++++ Exercise data ++++
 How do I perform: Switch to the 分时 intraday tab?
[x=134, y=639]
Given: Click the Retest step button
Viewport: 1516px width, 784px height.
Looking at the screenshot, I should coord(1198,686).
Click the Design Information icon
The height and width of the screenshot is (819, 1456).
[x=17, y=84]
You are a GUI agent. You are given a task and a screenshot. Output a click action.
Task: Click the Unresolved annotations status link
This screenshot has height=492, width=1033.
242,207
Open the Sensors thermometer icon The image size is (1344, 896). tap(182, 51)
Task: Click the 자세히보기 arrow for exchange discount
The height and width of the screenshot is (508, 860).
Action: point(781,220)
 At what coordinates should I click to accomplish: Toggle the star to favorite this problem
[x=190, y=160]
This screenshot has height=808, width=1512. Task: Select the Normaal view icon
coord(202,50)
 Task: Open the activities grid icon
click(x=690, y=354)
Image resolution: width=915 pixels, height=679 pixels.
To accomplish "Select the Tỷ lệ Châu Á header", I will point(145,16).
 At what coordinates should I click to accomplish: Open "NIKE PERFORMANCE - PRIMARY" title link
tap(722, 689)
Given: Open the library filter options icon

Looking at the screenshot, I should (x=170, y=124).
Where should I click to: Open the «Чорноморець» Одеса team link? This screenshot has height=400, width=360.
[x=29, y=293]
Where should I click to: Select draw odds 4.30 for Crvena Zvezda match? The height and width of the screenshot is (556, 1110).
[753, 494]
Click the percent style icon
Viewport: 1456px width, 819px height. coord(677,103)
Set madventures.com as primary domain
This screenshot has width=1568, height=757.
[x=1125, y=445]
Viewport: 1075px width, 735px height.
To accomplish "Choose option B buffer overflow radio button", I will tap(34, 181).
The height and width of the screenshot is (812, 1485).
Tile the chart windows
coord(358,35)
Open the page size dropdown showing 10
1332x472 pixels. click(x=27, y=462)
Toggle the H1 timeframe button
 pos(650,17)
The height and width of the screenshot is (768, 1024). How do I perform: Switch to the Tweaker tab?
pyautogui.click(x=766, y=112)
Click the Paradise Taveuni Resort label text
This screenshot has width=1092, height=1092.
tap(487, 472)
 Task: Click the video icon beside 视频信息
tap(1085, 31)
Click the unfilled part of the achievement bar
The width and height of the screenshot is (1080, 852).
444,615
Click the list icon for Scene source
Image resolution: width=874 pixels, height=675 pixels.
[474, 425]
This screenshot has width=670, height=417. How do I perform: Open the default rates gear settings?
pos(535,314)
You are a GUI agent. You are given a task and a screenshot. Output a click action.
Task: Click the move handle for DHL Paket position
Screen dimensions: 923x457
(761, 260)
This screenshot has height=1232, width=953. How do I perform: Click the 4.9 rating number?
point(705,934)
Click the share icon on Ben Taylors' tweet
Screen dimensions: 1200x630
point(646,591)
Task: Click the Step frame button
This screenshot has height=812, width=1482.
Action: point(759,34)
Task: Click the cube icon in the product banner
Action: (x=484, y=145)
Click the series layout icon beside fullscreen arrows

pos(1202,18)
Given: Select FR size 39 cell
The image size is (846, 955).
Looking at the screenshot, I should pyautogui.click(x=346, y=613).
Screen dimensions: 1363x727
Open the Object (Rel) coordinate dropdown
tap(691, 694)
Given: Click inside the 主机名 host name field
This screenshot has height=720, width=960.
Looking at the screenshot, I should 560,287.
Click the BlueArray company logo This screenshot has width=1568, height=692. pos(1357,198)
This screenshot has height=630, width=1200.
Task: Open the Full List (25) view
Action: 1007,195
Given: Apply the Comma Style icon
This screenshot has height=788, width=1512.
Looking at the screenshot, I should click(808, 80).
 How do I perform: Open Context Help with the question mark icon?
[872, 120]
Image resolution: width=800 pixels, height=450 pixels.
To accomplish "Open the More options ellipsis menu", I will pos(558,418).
++++
_Short problem_: Reproduce the data from the line containing "How do I perform: Open Context" through the end of the data, inclusive, substituting "three-dot" for "ellipsis" and leaving everything else unchanged.

_Written solution_:
 How do I perform: Open Context Help with the question mark icon?
[872, 120]
Image resolution: width=800 pixels, height=450 pixels.
To accomplish "Open the More options three-dot menu", I will pos(558,418).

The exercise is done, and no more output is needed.